The United States is also imposing sanctions on the National Card Payments System (NSPK), the Russian central bank-owned operator of the country’s Mir bank card — set up in 2014 as an alternative to Visa and Mastercard. Russia had sought to expand the number of countries accepting its Mir card to bypass a payment blockade by Visa and Mastercard since Russia’s invasion. Payments through Mir have been accepted in Cuba, Venezuela, Vietnam and the former Soviet republics of Armenia, Belarus, Kazakhstan, Tajikistan and Uzbekistan. Turkey also provided an important channel until its state banks — under pressure from the U.S. government — suspended transactions through the system in September 2022

But Sergey Aleksashenko, a former deputy chairman of Russia’s central bank now living in exile in the United States, said the raft of new sanctions would undoubtedly further hit the Russian economy. Although it was difficult to gauge the overall impact since many of the firms targeted were obscure, the cost of transactions for the newly targeted Russian entities would increase, as they’ll have to pay ever- higher commissions to firms enabling them to bypass sanctions via a myriad of trading routes through India, China and other countries, he said.

“For Putin, the economic cost of the war is going to grow,” Aleksashenko said. “But it is not going to be a factor that changes [his] political calculation.”

The attempt to tighten financial penalties comes at a perilous moment for Ukraine and its allies, with Republicans in Congress blocking Biden’s proposed foreign aid package amid opposition from former president Donald Trump.

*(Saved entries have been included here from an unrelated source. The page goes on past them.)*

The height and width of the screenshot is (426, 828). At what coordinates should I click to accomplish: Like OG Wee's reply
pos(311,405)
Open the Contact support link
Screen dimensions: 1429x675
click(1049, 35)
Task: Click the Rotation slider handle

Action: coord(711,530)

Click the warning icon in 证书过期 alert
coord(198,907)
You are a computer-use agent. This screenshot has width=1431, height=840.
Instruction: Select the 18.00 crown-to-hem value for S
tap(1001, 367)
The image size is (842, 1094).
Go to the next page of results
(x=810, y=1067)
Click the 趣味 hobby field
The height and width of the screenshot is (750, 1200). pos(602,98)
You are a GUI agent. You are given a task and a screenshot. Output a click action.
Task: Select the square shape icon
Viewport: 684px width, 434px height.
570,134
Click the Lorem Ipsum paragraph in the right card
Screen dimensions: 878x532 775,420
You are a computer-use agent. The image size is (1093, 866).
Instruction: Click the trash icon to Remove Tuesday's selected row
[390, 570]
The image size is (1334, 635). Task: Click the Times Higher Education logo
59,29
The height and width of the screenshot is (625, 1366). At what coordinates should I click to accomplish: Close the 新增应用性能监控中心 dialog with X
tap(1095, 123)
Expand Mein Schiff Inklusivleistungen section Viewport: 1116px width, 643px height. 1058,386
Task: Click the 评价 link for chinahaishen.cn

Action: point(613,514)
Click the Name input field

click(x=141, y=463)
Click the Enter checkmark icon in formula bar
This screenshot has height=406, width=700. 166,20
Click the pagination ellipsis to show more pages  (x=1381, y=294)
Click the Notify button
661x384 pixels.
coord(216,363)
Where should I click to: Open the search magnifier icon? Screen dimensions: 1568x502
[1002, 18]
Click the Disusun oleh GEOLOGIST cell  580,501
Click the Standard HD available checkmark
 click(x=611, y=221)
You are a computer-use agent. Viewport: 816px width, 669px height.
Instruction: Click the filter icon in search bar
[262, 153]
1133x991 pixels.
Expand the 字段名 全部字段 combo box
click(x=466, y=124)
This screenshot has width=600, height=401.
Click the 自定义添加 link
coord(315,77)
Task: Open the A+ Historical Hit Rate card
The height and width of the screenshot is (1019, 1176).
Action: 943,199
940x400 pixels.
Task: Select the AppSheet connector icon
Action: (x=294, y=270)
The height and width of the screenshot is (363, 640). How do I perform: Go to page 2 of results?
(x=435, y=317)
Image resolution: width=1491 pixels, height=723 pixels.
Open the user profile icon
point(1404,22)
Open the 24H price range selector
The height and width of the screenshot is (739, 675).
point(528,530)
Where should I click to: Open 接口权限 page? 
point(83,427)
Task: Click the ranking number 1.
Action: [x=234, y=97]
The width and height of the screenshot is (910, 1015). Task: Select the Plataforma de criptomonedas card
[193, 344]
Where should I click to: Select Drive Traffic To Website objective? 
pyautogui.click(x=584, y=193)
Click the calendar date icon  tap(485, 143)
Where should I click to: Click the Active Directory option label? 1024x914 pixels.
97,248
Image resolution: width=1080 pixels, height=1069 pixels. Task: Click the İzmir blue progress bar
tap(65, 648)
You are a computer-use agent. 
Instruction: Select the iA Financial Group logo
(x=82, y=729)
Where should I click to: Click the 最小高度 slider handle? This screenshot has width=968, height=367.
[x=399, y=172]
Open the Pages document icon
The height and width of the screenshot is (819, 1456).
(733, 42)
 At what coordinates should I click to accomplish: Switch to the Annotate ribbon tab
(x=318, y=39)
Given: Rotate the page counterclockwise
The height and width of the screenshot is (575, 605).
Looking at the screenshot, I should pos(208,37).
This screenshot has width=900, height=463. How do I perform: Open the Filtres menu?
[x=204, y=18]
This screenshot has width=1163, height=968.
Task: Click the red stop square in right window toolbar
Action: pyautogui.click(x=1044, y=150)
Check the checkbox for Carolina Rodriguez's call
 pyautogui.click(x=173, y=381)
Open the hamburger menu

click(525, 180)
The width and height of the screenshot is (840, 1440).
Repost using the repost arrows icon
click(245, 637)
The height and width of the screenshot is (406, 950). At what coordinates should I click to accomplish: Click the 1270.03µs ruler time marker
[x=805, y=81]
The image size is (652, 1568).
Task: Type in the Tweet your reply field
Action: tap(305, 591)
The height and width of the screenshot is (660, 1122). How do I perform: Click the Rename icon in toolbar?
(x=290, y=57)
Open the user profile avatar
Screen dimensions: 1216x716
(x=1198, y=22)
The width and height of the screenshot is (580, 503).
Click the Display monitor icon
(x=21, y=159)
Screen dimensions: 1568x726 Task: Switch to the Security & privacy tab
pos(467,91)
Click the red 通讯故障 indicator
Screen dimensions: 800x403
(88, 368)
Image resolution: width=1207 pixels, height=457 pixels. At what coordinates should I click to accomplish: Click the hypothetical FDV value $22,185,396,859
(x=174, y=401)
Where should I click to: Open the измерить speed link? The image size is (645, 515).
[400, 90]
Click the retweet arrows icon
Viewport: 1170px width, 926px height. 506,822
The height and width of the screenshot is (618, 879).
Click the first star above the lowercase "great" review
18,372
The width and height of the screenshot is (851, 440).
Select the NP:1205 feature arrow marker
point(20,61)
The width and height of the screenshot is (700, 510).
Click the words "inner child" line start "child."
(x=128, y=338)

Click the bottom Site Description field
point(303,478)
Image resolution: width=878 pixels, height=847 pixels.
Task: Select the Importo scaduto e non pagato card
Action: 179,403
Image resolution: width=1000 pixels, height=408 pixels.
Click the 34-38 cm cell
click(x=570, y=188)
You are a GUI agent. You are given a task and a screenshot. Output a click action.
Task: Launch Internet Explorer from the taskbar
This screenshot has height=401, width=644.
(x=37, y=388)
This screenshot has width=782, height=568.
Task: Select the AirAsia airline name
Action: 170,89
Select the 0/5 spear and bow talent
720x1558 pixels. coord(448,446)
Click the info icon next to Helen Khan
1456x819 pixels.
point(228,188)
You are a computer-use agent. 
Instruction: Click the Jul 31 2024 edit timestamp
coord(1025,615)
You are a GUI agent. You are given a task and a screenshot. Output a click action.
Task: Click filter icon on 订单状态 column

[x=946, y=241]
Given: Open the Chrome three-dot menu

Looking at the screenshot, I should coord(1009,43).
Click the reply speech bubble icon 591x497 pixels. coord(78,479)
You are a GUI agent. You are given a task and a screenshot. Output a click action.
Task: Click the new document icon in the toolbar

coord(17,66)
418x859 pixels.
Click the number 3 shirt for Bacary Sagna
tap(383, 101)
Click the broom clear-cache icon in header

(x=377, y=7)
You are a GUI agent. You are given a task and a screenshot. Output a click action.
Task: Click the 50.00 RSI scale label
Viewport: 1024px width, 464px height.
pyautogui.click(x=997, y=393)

Kyiv and its Western allies have grown alarmed by the prospect that military and economic support from the United States could fall through entirely, and Adeyemo called for House Republicans to back the proposal.

The Biden administration has argued that the West’s sanctions efforts have hurt the Russian economy and made it more difficult for Putin to fight the war, maintaining that it was never realistic to hope sanctions could stop the fighting altogether. Treasury officials say Russian energy revenue dropped by about 40 percent last year, largely due to the imposition of the price cap.

But Russia still earned roughly $99 billion in oil and gas revenue last year, according to S&P Global.

Ukrainian officials and some allies of the Biden administration have urged them to go further in cutting off Russian energy sales. Eswar Prasad, an economist at Cornell University who worked at the International Monetary Fund, said the latest round of sanctions is “likely to be symbolically important, but substantively of limited value in crimping the Russian economy.” Prasad pointed out that China has stepped up to help Russia and that Kremlin officials have proved adept at circumventing the sanctions and managing their country’s economy.

“The trade-off between inflicting pain on the Russian economy and limiting the economic fallout to their own economies has certainly kept the U.S. from tightening the screws to the extent necessary to inflict economic pain on Russia,” Prasad said. “The sobering reality is that these sanctions are not quite having the substantial effect on Russia that had been anticipated.”

Adeyemo said U.S. officials are wary that cutting off Russian oil sales too aggressively could cause prices to spike internationally, leading to more revenue for the Kremlin and hurting low-income nations.

Biden administration officials have explored the possibility of repurposing more than $350 billion in Russian central bank assets that are currently being held in Western capitals. But with most of those funds in Europe, Adeyemo told reporters on Thursday night that the United States would not act without simultaneous movement from European allies. Some European officials have expressed concern that raiding Russia’s central bank assets could violate international law and undermine the euro.

“At [Treasury] Secretary [Janet L.] Yellen’s direction, we’re spending a great deal of time thinking about how we can unlock the economic value of those sovereign assets,” Adeyemo said.